Control of transmembrane ion fluxes to select halorhodopsin-deficient and other energy-transduction mutants of Halobacterium halobium.

We describe a selection method for mutants altered in the generation and regulation of transmembrane ion flux in Halobacterium halobium. The method is based on experimental control of ion fluxes by a combination of light, ionophore, and external pH to generate an imbalance in the cells' proton circulation through their membranes. The steady-state proton circulation is increased by the introduction of a small inward proton leak with a protonophore. The cells are then illuminated to excite halorhodopsin, which hyperpolarizes the membrane and drives protons into the cells. As a result, wild-type cells suffer cytoplasmic acidification, which causes a dramatic loss of motility and suppresses their growth.
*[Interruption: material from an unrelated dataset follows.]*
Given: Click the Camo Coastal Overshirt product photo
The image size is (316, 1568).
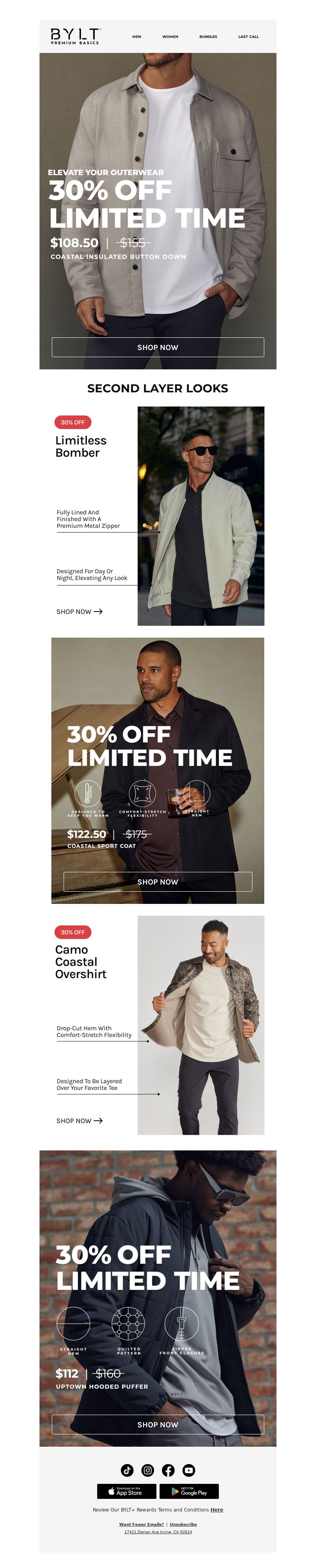Looking at the screenshot, I should 201,1025.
These properties can be used to select for mutants that escape cytoplasmic acidification because either they lack halorhodopsin function or they have a greater capacity to eject protons during the illumination. In a popular selected by this method, 97% of the individual cells were demonstrably altered in ion flux properties. Cells were selected with alterations in the halobacterial rhodopsin, specifically with deficiencies in membrane potential generation by halorhodopsin and with increased cellular proton ejection by bacteriorhodopsin. We describe properties of one of the halorhodopsin-deficient strains, Flx37.